Throughout the year, Italy is full of unique Festivals and special events. From food to wine, from music to art and religious rites, there’s probably no better way to have a deep understanding of the local culture and traditions than joining a local festival in one of the charming Italian villages.
In Cocullo, a tiny Medieval village in the Region Abruzzo, about 130 Km East of Rome, each May 1st is held one of the most unusual events across Italy, the Snake Festival, Festa dei Serpari di Cocullo.
We’re sure you’re wondering why there’s a Festival dedicated to snakes! Well, this ancient ritual roots back to the Italic population, the Marsi, who lived in this area. They were devoted to the Goddess Angizia, associated to the cult of snakes and believed to have healing powers especially against snake bites. Today, the Festival is dedicated to the Saint San Domenico Abate, who lived for 7 years in Cocullo, and who is also believed to protect against snake bites and rabies.
The rite starts around March 19th when the serpari, the snake hunters, start the hunting in the surrounding mountains. In Cocullo snakes have been loved and respected for centuries. They are controlled by herpetologists and fed until the day of the Festival when they are offered to the Saint.

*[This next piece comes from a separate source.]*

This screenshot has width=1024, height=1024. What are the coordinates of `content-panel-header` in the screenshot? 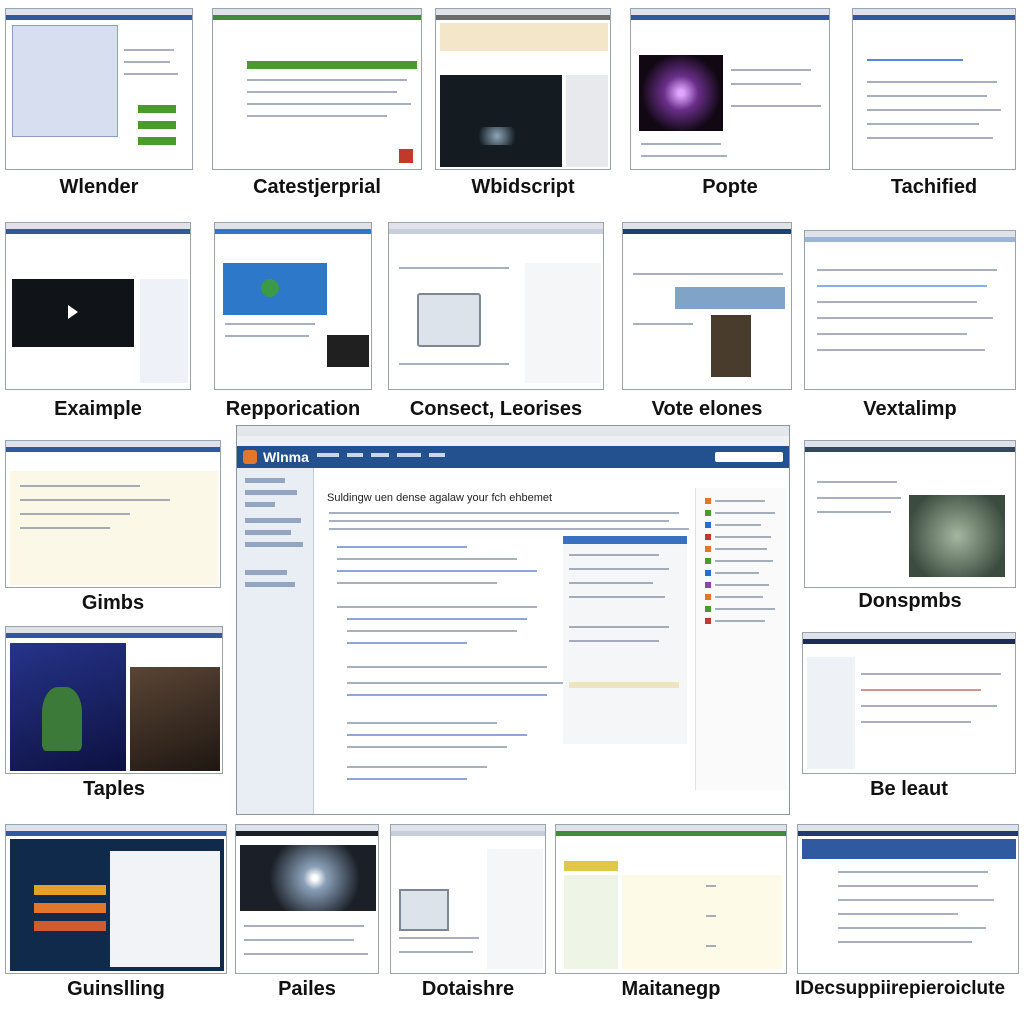 It's located at (625, 540).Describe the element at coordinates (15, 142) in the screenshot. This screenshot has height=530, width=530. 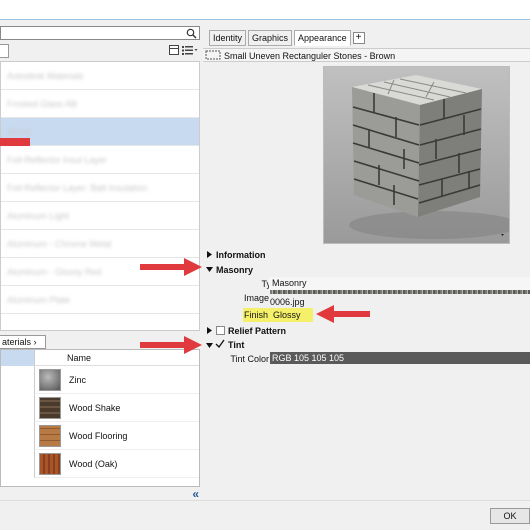
I see `annotation-arrow-tail` at that location.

On the day of the Festival, the Statue of the Saint comes out of the main church and is adorned with snakes. Undoubtedly, this is the most touching moment of the celebration. Then starts the procession along the little alleys of the village, which turns from a silent and peaceful village of a few hundred inhabitants to a lively place hosting each year around 15.000 worshippers and visitors from all over Italy and some foreign countries. More than 20.000 visitors took part to the 2017 edition, including some members of the UNESCO Commission who came to Cocullo to evaluate the inclusion of the snake Festival among the UNESCO intangible heritage.
Thanks to the Municipality and Pro Loco Cocullo we’ve had the huge privilege to take part to the ritual from a privileged point of view. No words can describe the emotions we felt assisting to this unique rite between the sacred and profane.